◆ **The task**:
Your answer is the lines from the one that has "The height and width of the screenshot is (581, 882)." through the last line of the records below, retyped exactly and alone.

◆ **Task input**:
Content starts
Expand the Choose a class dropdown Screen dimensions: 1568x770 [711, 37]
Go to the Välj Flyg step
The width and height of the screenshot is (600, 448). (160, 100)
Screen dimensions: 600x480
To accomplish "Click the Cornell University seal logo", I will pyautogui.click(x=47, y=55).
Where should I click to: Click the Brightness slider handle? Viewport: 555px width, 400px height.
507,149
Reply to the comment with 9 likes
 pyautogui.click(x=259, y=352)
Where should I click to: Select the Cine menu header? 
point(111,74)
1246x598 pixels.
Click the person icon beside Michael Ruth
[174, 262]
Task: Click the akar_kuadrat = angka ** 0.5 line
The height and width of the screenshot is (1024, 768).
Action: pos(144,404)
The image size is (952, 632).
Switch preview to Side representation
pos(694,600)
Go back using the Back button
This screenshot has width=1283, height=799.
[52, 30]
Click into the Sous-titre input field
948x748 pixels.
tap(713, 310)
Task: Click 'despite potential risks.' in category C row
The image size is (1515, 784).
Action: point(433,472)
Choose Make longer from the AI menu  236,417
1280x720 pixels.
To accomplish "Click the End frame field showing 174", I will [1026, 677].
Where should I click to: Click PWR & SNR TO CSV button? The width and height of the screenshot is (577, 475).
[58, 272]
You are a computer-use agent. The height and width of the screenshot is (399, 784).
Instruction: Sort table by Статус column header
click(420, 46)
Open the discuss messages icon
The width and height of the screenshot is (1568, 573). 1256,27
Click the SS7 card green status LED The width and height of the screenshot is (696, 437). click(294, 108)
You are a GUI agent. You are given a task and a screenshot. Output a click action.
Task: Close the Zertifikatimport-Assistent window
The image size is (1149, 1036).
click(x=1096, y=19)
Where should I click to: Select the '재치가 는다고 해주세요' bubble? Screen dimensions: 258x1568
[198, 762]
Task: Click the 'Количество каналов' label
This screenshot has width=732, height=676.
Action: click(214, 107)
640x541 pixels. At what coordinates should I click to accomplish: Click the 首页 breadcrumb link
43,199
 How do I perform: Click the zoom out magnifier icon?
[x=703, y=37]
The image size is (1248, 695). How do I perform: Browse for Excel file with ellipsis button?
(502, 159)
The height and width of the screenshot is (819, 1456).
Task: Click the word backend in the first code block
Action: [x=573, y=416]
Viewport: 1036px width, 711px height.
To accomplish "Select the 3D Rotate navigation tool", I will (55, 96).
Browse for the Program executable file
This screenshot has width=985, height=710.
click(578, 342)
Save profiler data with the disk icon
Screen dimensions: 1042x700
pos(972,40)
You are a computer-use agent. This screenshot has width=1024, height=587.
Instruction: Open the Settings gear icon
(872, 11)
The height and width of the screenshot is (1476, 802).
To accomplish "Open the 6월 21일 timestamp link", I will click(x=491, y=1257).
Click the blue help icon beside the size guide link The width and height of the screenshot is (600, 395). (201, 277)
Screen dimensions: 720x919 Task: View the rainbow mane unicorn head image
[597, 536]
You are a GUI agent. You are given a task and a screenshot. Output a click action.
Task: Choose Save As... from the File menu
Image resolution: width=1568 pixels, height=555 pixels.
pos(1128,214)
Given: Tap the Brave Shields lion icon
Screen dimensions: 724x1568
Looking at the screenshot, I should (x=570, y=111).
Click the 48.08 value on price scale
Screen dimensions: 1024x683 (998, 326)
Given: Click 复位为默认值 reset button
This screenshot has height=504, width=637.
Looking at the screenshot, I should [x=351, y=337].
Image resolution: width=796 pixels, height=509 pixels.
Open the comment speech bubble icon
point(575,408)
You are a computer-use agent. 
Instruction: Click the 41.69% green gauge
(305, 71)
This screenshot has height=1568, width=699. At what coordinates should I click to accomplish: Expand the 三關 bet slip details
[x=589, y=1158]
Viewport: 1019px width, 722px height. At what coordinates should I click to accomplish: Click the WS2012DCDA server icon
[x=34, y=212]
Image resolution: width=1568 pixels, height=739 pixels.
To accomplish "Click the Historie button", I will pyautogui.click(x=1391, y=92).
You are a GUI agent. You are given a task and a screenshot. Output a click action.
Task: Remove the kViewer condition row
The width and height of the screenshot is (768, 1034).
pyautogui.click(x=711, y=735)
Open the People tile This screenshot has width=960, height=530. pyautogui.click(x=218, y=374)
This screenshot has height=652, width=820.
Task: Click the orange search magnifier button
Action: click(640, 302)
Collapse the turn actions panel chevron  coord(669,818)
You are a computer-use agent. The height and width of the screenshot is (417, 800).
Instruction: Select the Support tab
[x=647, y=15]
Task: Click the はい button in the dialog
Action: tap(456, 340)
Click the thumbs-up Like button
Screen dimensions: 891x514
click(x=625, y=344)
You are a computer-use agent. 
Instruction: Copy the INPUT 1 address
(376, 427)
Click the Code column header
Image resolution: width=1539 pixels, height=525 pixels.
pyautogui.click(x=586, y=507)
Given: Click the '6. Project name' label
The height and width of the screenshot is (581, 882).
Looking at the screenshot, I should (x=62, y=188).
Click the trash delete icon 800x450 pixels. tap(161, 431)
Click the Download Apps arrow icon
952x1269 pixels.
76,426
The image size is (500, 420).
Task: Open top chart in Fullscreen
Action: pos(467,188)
Content ends
◆ **Solution to this problem**:
The height and width of the screenshot is (581, 882).
Looking at the screenshot, I should (x=62, y=188).
Click the trash delete icon 800x450 pixels. tap(161, 431)
Click the Download Apps arrow icon
952x1269 pixels.
76,426
The image size is (500, 420).
Task: Open top chart in Fullscreen
Action: pos(467,188)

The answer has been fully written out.